3 - Jusqu’à un certain point, une société donnée doit tolérer une certaine « marge de manœuvre » dans le comportement de ses citoyens, les responsabiliser, les laisser libres de leurs choix de bien ou de mal et de légalité ou d’illégalité, leur donner les outils de pensée et de critique pour qu’ils comprennent le bien, veuillent le bien, fassent le bien, et rectifier, ensuite, s’il s’en trouve, les problèmes, plutôt que de « couper l’herbe du possible sous le pied de la libre volonté ». Prévenir les problèmes, c’est-à-dire opérer par un système de « prévention », cela est bien, mais ne doit pas être, sauf face à certains extrêmes irréversibles (le meurtre, le viol…) l’empêchement total de faire autre chose. En d’autres termes, oui il faut faire en sorte, par exemple, au maximum, que le meurtre, le viol, ne puissent pas advenir. Mais il y a une infinité d’actes moins graves, aussi bien sur le plan légal que dans l’ordre du bien et du mal, auquel on ne doit pas empêcher physiquement et autoritairement le citoyen d’accéder, mais auquel on doit l’éduquer à ne pas souhaiter accéder. 

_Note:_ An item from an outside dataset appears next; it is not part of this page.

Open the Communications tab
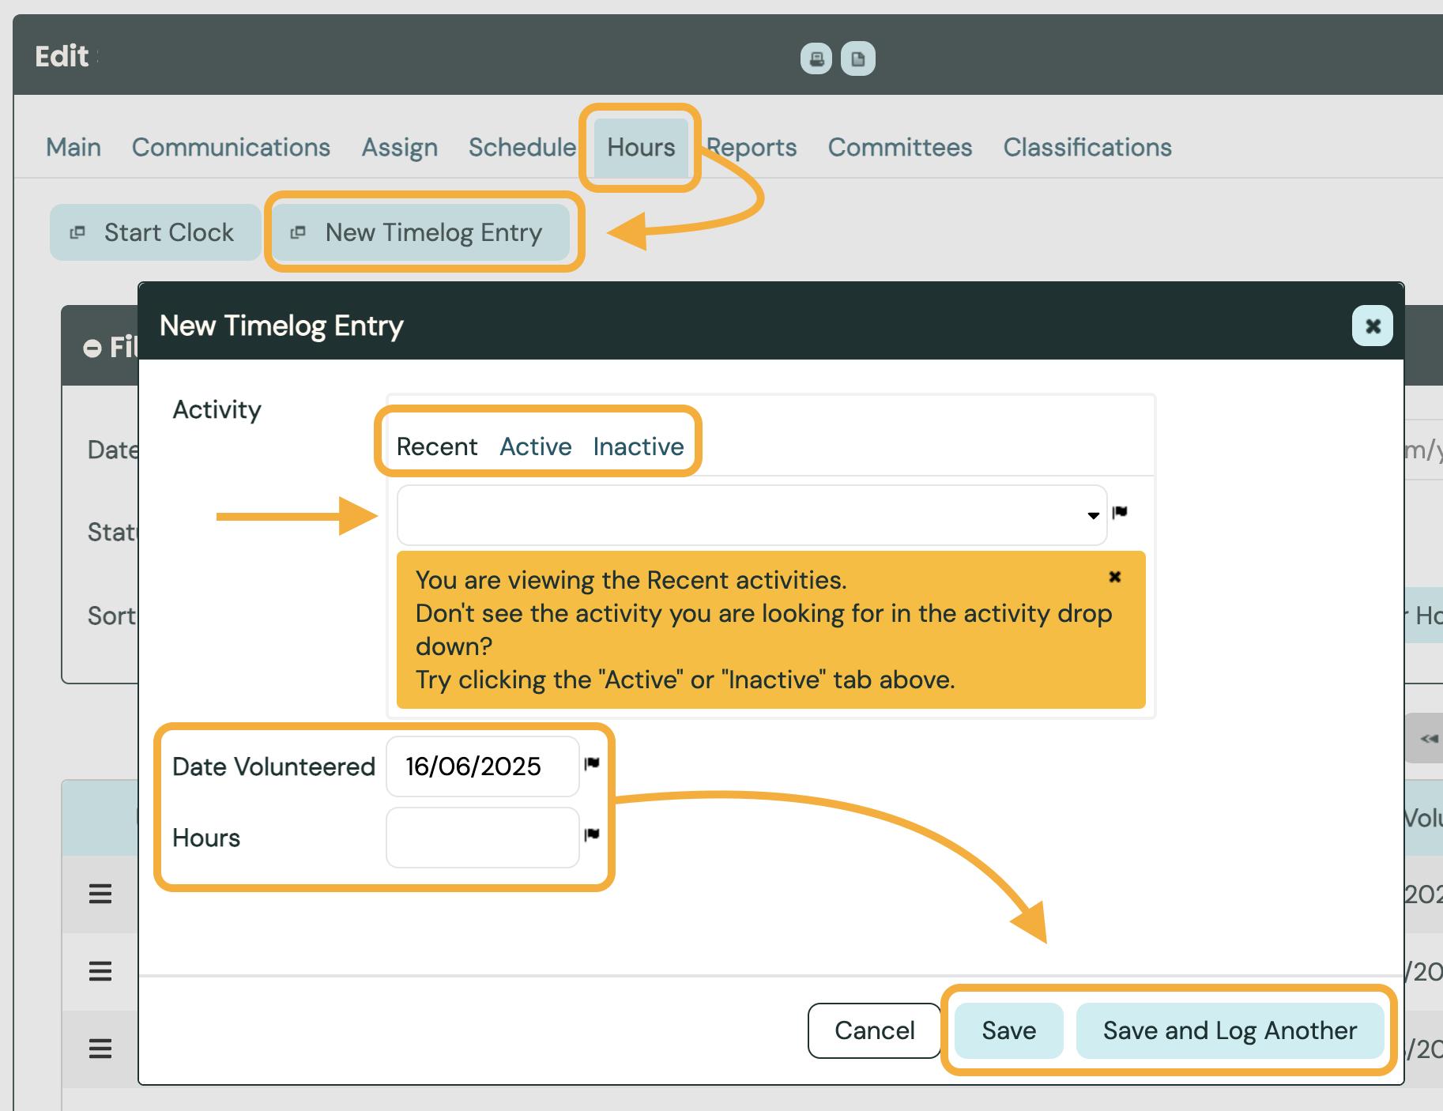Image resolution: width=1443 pixels, height=1111 pixels. point(231,147)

Et encore, même pour le meurtre, il faut le rappeler : je suis libre de te tuer. Oui, je suis libre de te tuer. Simplement, je choisis de ne pas vouloir te tuer. 

Je n’ai pas le « droit » de le faire, la loi ne m’y autorise pas, mais j’en ai la « liberté » : si je te plante un couteau dans le ventre, tu meurs. Cela montre que j’avais la liberté de le faire. Simplement, ensuite je vais en prison. C’est un choix. Je choisis entre te tuer et aller en prison, ou ne pas te tuer et ne pas aller en prison. Personnellement, je choisis de ne pas désirer te tuer. C’est ma liberté. D’être humain libre et responsable.

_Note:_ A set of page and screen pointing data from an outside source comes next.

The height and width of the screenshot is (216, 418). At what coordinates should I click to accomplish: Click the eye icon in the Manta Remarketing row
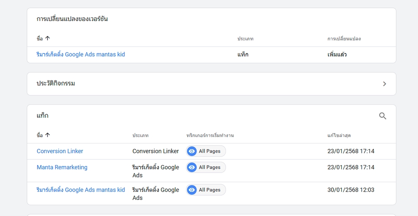point(192,167)
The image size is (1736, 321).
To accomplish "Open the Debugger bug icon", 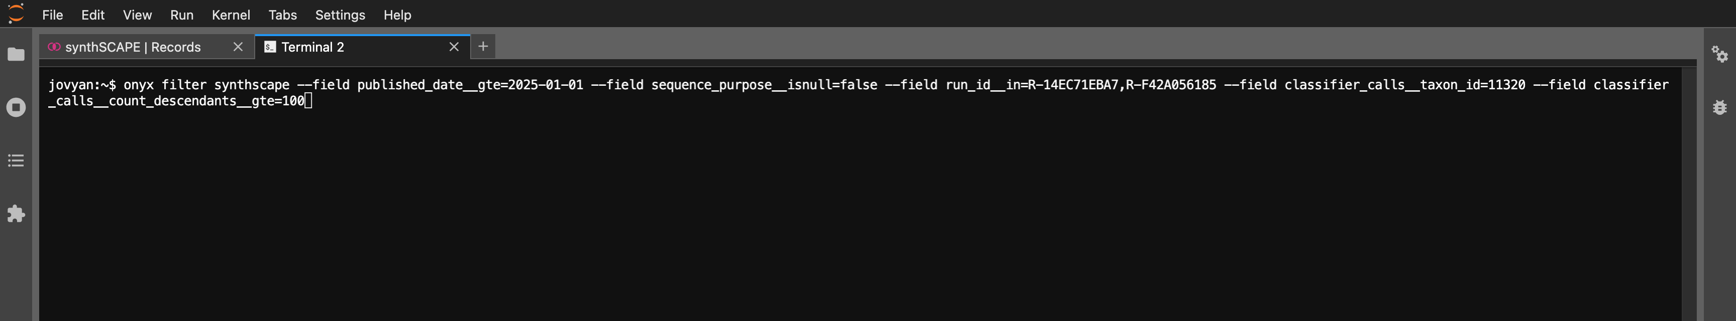I will pos(1720,107).
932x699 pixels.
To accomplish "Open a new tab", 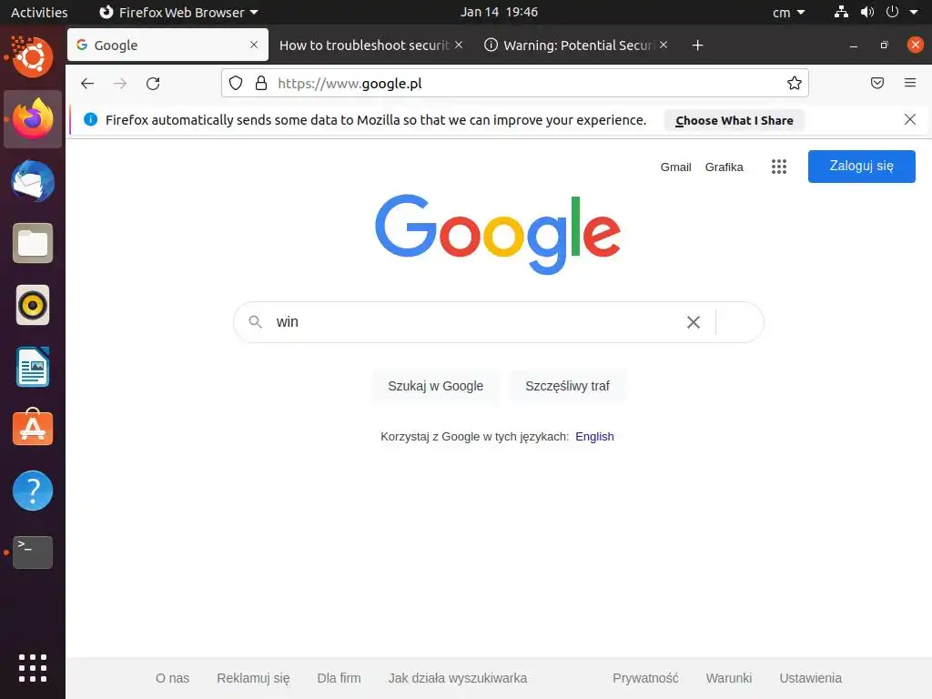I will [697, 46].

Ça veut dire que le droit, la liberté, le bien, ce sont des choses qui ne se recouvrent pas, qui discutent, qui se battent, se contredisent, qui se redéfinissent les unes les autres. Et qu’on ne doit pas rabattre les unes sur les autres en une seule notion qui les subsumerait toutes — les intègrerait toutes et les dominerait toutes — et serait la loi, qui est bien, des trois, la plus conjoncturelle et la moins fiable.

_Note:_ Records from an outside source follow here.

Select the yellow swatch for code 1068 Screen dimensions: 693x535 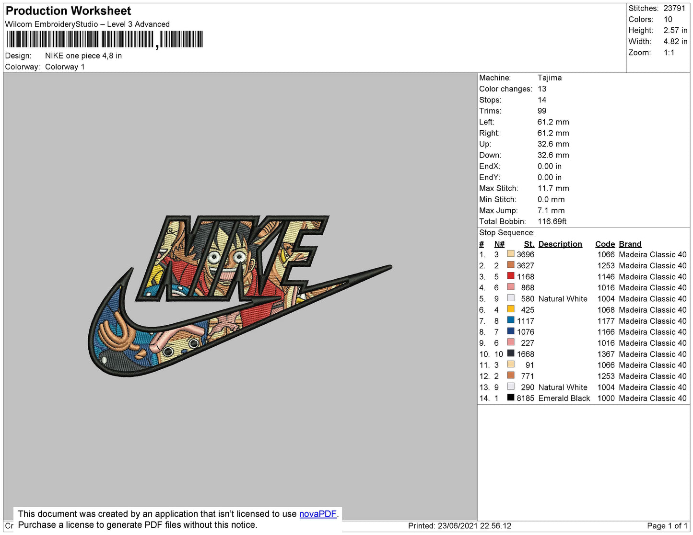coord(511,309)
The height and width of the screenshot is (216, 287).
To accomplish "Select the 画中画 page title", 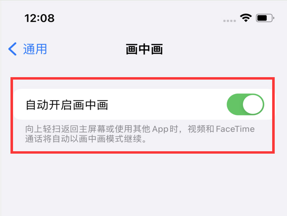I will 144,49.
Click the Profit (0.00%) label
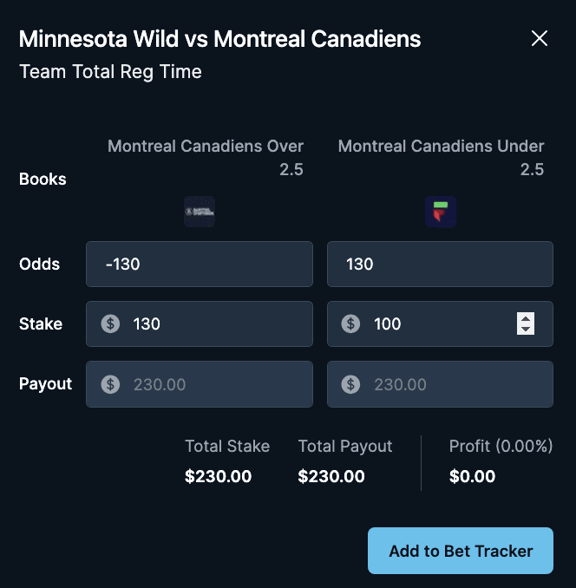 coord(501,446)
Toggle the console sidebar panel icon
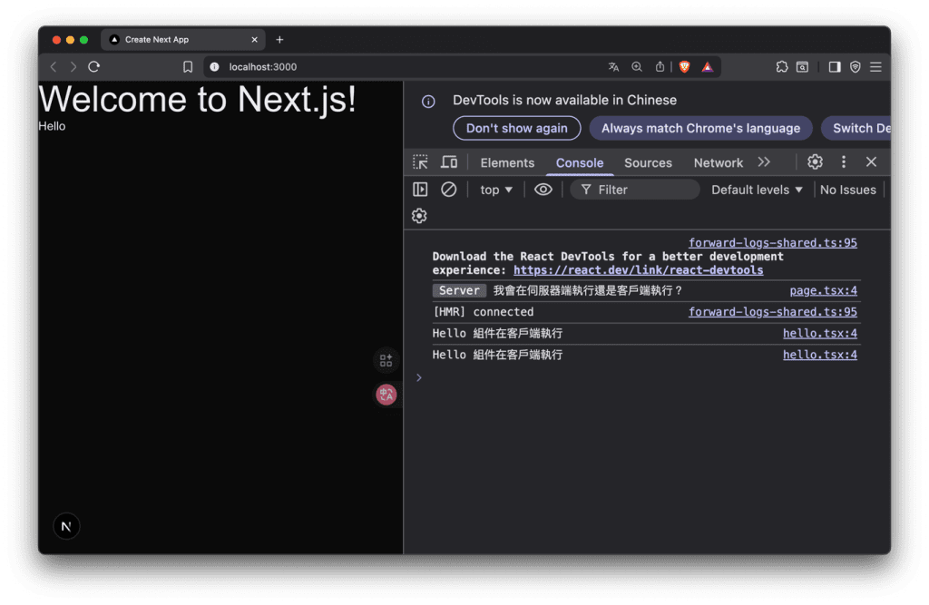This screenshot has width=929, height=605. pos(420,190)
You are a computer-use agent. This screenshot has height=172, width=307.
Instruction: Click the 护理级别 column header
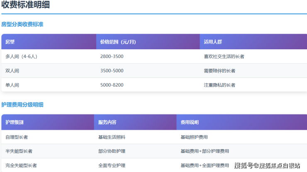pos(15,122)
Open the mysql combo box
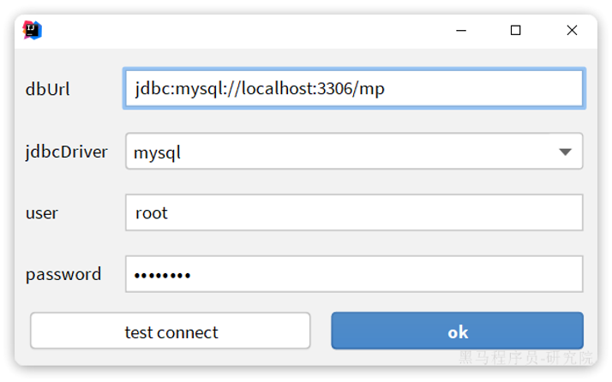This screenshot has width=612, height=382. tap(343, 152)
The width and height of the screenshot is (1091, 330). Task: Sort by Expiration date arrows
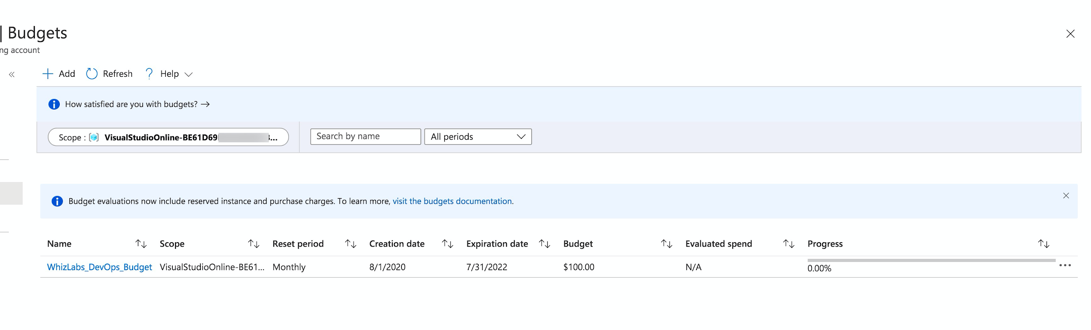click(x=544, y=244)
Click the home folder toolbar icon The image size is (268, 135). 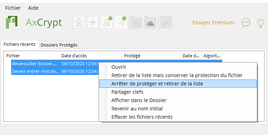136,23
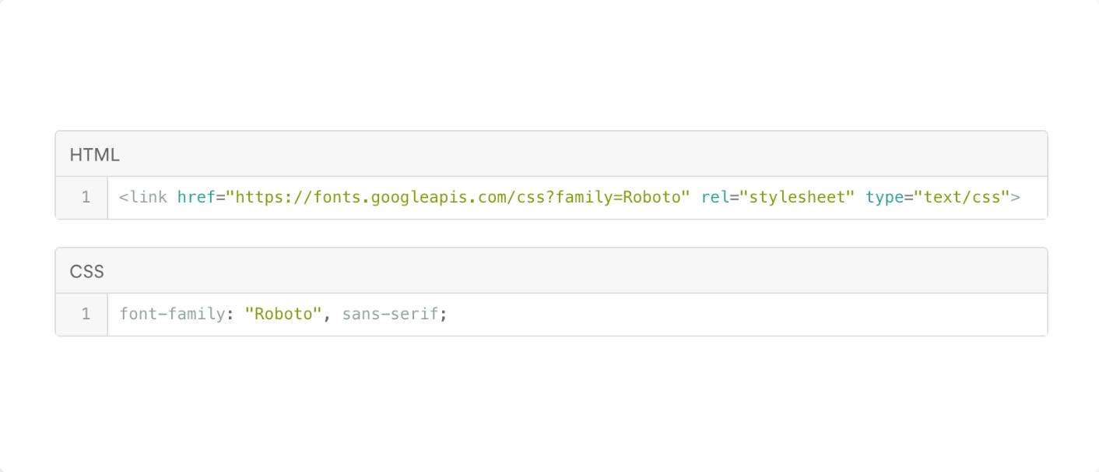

Bien, ceci c’était le préambule pour dire « nous devons avoir la possibilité de faire des choses illégales ».

Erri de Luca a appelé au sabotage de la ligne Lyon-Turin parce qu’il pense que le creusage de la ligne Lyon-Turin est marqué au sceau du mal. Donc la loi s’en est prise à Erri de Luca. Pourtant Erri de Luca a eu raison, parce qu’il a agi en fonction du bien, et non pas en fonction de la loi.



Ensuite, tout ceci étant dit, quelqu’un qui ne ferait que des choses légales n’offre pour autant aucune justification morale à l’idée de le surveiller en toute transparence. Un être humain est un être opaque, partiellement transparent et partiellement opaque, et vouloir le réduire à la transparence, effacer son opacité, c’est détruire l’humain en lui.
Nous avons besoin du secret. Nous avons besoin du privé. Nous avons besoin de ce qui « ne regarde que nous ». 


Pourquoi les parents doivent-ils frapper avant d’entrer dans la chambre de leur enfant ? Pas seulement parce qu’il pourrait être en train d’y faire des choses qui demandent à ne pas être vues ; mais parce que, par principe, ceci est son espace, ceci est son corps — étendu à la dimension d’une chambre, symboliquement —, ceci est son être, ceci est son intimité ; et qu’on n’y entre pas sans demander la permission, c’est-à-dire, pas nécessairement l’autorisation, mais simplement, la confirmation que l’intimité va refermer préalablement les fenêtres de ce qui ne regarde qu’elle, et se refaire, devant l’autre, un visage adéquat à ce qui se peut donner dans le rapport à l’autre.


Le spectre de la transparence tend à une humanité qui n’est plus, ni elle-même, ni capable d’être avec l’autre.